Yes, but the root of the problem even with <perl> blocks is that they
have almost no way to change the behavior of existing modules -- like
you can via configuration -- and instead for the most part, they
reimplment entire C modules in Perl, or any other language, rather than
binding to the configuration, and change that based on some other inputs.
I disagree. In the mod_perl API you can almost entirely configure a single
request. You can hook maptostorage and add there directives for other modules
via $r->add_config. Anything that can be configured in .htaccess or
<Location> can be done that way as well. One can even change DocumentRoot
(prefork-only) for a single request. The PerlMapToStorageHandler can then
decide whether to skip the standard maptostorage (directory walk and file
walk) or not. It would be good for such a perl-configured request to be able
to skip the location-walk that follows maptostorage. But if the admin wants
to do that he can simply avoid <location> blocks.

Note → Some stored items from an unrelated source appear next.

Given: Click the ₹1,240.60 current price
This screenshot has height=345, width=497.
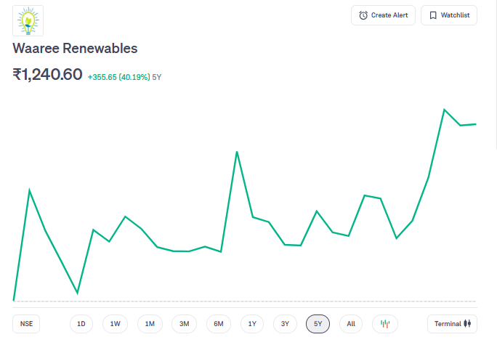Looking at the screenshot, I should tap(47, 74).
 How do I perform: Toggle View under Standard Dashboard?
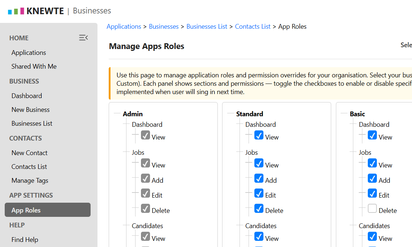[259, 135]
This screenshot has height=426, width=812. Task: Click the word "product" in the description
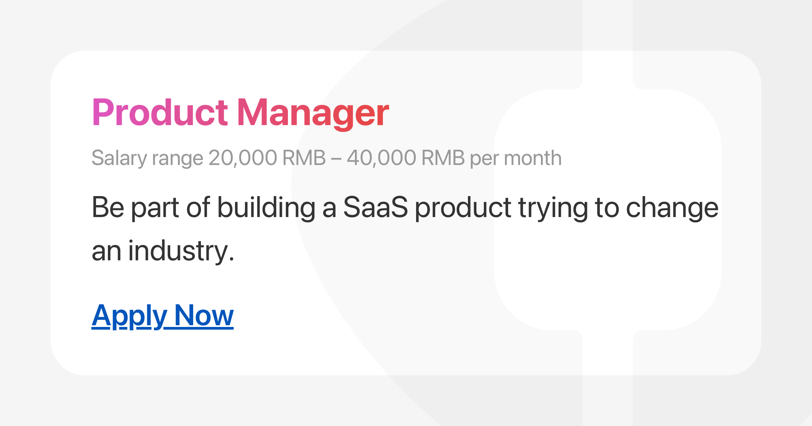coord(463,207)
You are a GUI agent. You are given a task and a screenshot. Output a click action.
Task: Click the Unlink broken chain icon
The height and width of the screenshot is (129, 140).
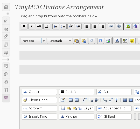[119, 26]
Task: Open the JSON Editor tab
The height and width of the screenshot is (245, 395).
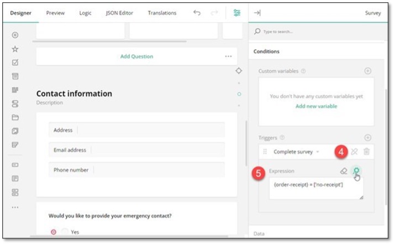Action: click(x=119, y=13)
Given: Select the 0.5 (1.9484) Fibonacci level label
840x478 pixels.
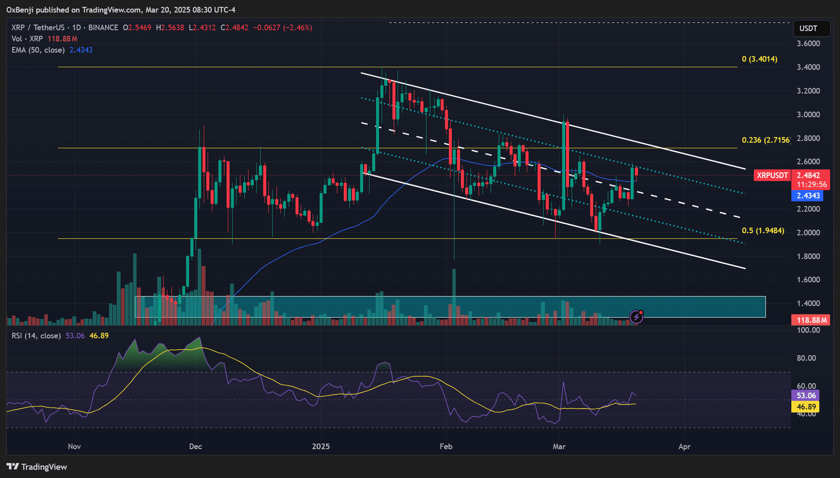Looking at the screenshot, I should (763, 231).
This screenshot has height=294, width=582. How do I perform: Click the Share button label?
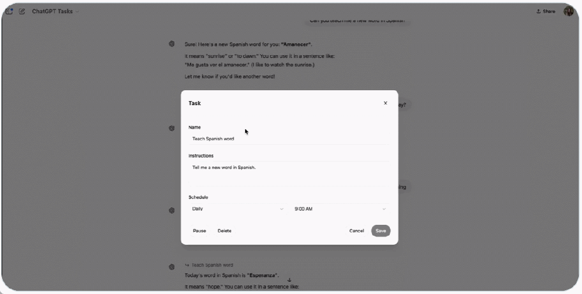(549, 11)
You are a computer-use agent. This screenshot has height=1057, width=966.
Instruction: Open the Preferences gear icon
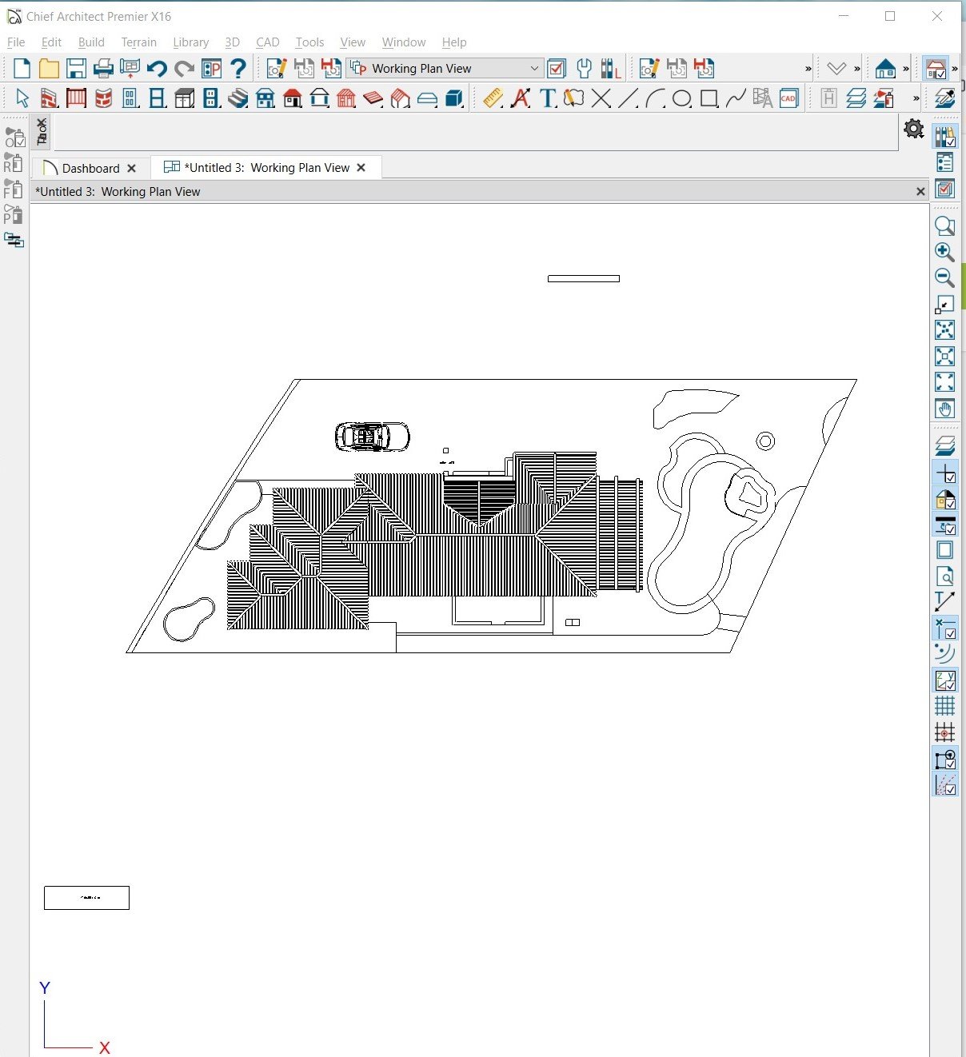click(x=913, y=129)
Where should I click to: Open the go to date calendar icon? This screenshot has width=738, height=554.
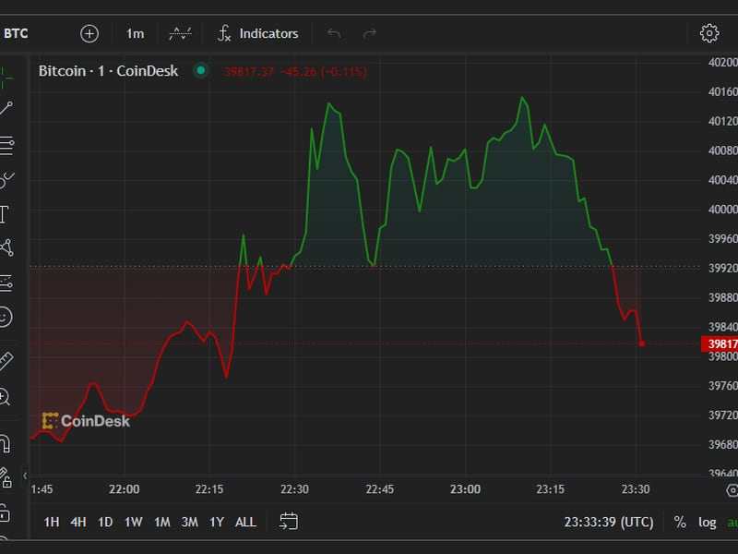coord(288,522)
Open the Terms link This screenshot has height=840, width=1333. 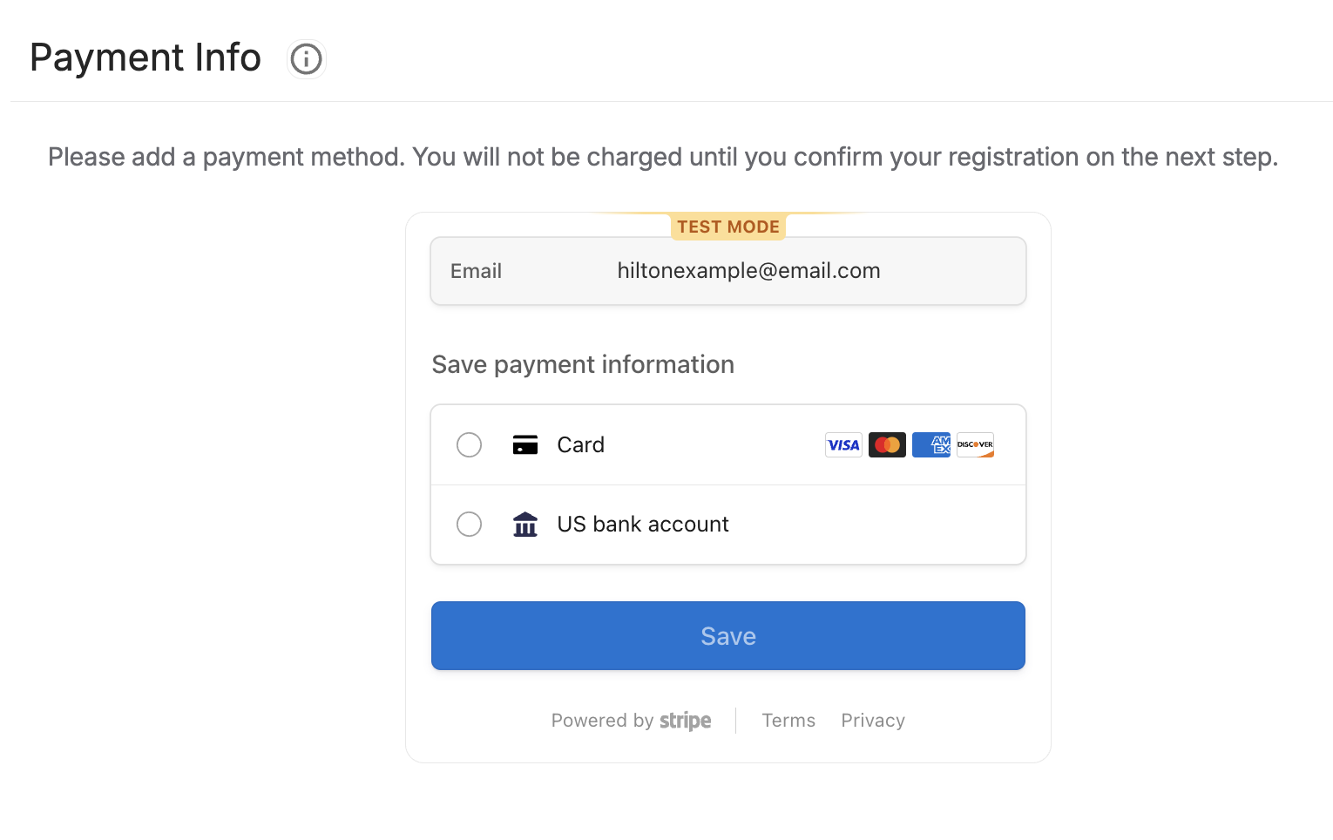click(x=788, y=721)
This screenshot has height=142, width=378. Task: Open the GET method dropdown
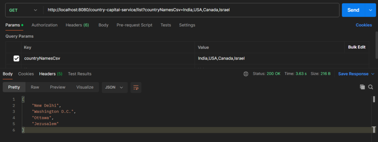pyautogui.click(x=23, y=10)
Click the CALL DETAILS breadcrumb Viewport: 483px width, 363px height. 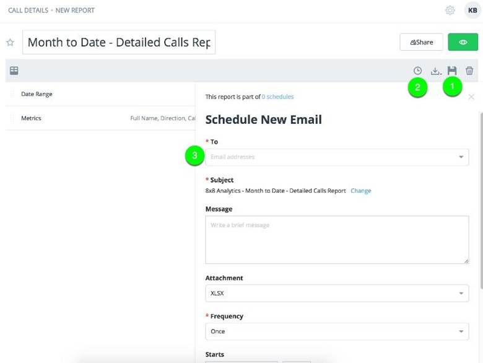click(28, 11)
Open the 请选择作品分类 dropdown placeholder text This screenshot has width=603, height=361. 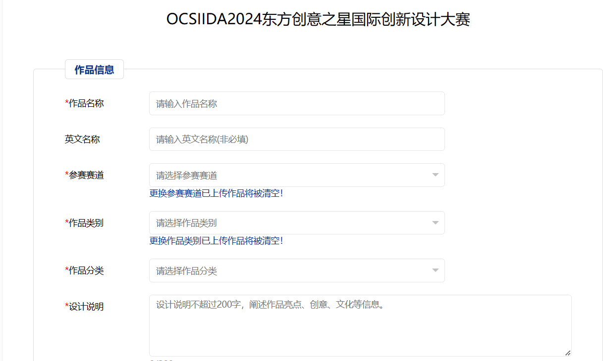[x=187, y=271]
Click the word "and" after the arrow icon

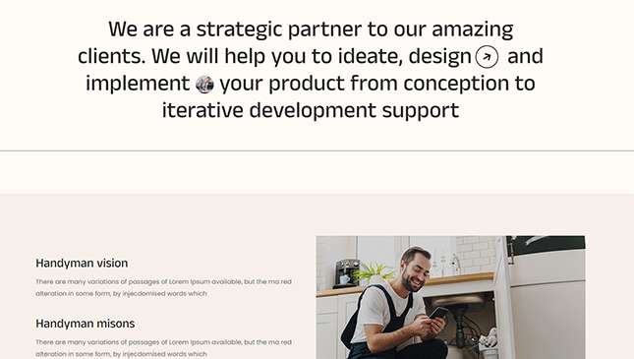coord(525,56)
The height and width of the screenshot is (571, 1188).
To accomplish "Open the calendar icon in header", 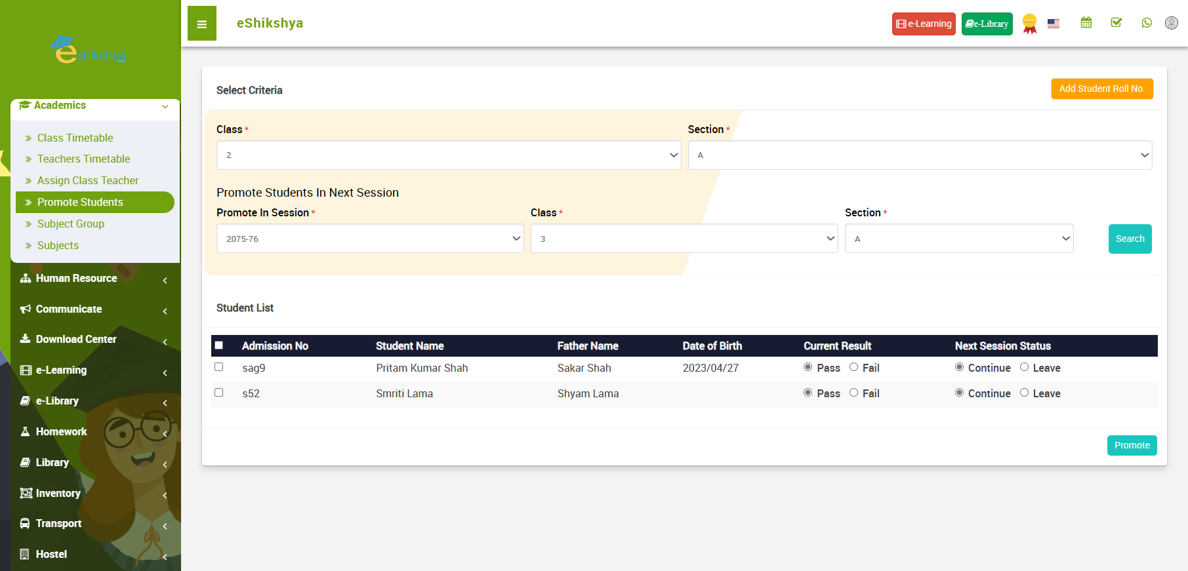I will point(1086,23).
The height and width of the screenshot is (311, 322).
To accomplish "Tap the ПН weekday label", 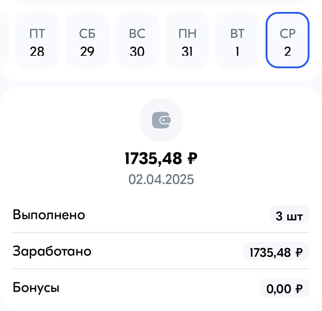I will pyautogui.click(x=187, y=33).
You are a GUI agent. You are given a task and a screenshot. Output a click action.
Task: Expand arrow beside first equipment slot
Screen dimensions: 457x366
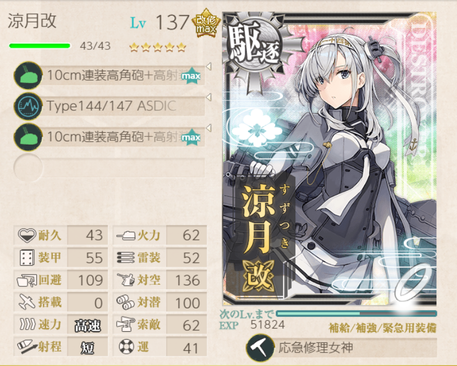pyautogui.click(x=208, y=67)
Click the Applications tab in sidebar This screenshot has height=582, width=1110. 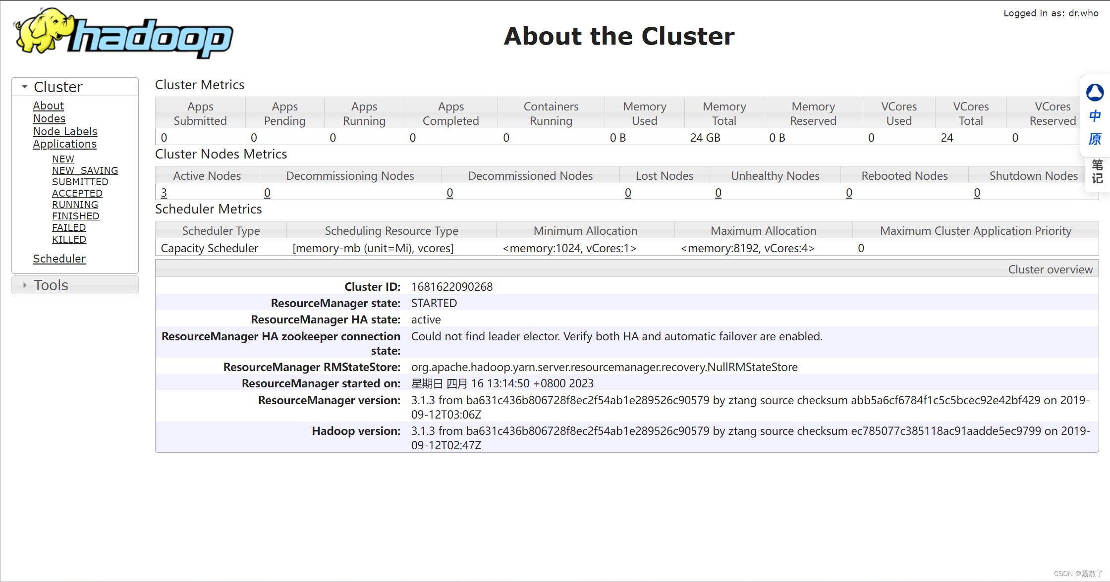64,144
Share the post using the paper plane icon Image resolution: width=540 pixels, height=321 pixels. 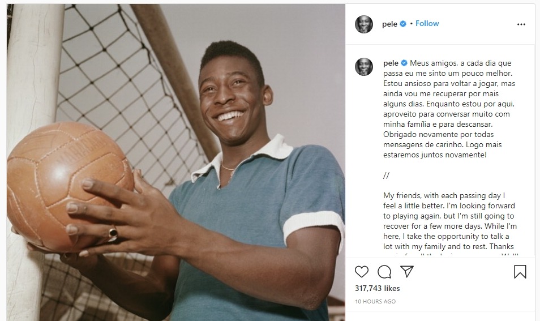pyautogui.click(x=407, y=271)
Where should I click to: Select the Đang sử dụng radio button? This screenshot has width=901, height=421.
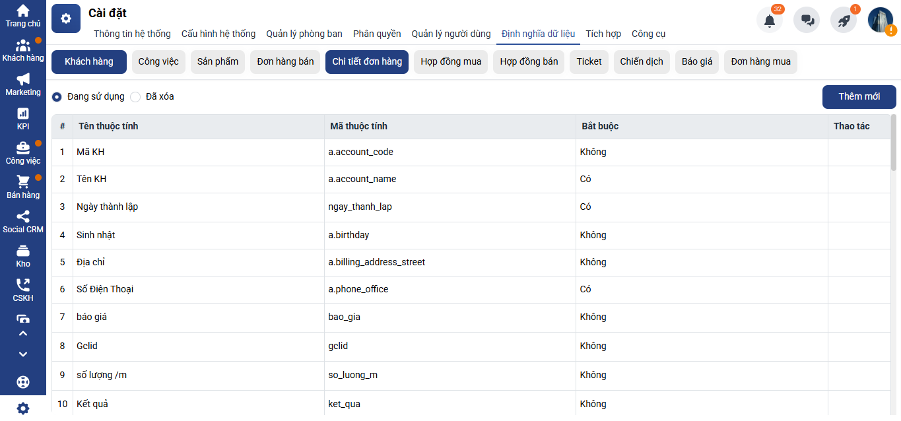click(x=57, y=97)
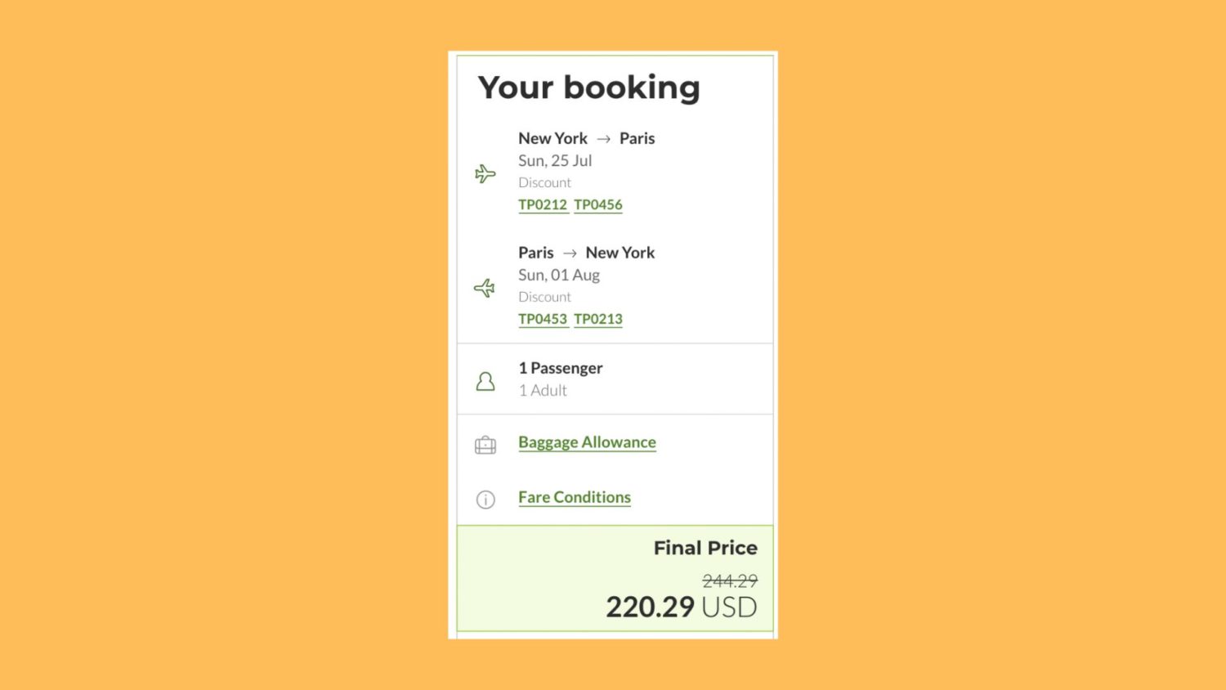
Task: Click the arrival airplane icon for return flight
Action: (484, 287)
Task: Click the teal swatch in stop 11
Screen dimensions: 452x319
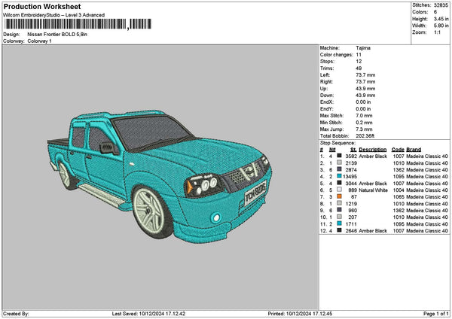Action: tap(340, 224)
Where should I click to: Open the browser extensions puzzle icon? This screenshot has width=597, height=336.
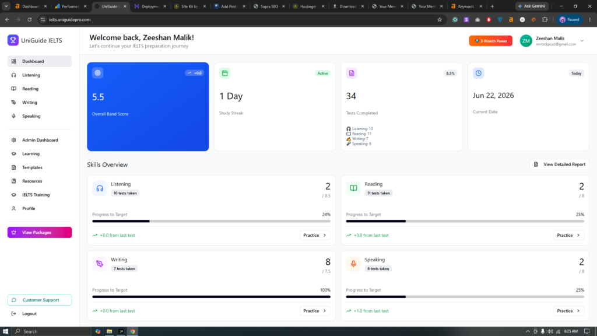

You cannot add virtual servers on the fly or redirect error_log. But I don't
expect that to become feasible in the new config language since those are
things that are done at server startup.
I don't think we're even talking about on-the-fly stuff for the "Lua"
parser engine, so Perl can do everything that Lua can. As people have
mentioned, though, Perl is bloated (but +1 for mp2.1 to include plugs
for this new config API :))
Then the existing configuration file, a new lua system, or anything
else, could be written in terms of that, rather than the current system
where each language reinvents the modules it wants to control.
I agree that a configuration language like lua is good but it doesn't
necessarily have to be in core. It can be a module as mod_perl shows.
I think if we take Paul's idea of a new pluggable API, we'll have a lot
of happy people. We can have a lua implementation, a perl
implementation, and IMHO we should retain some C implementation to the
crappy config that people (users) have now and are used to working with
(and bear in mind that there are STILL folks out there in 1.3-land
because of what we did to the httpd-2 config).
It would make everyone happy by having a C implementation that can be
used immediately without any new dependencies (and looks just like the
existing engine does), a Lua implementation which can come
out-of-the-box with mod_wombat (and we can even make that the "ASF
recommended" approach effective immediately as long as we keep
everything compatible at least until httpd-3 is ready), and mod_perl
(and friends) can provide other interfaces.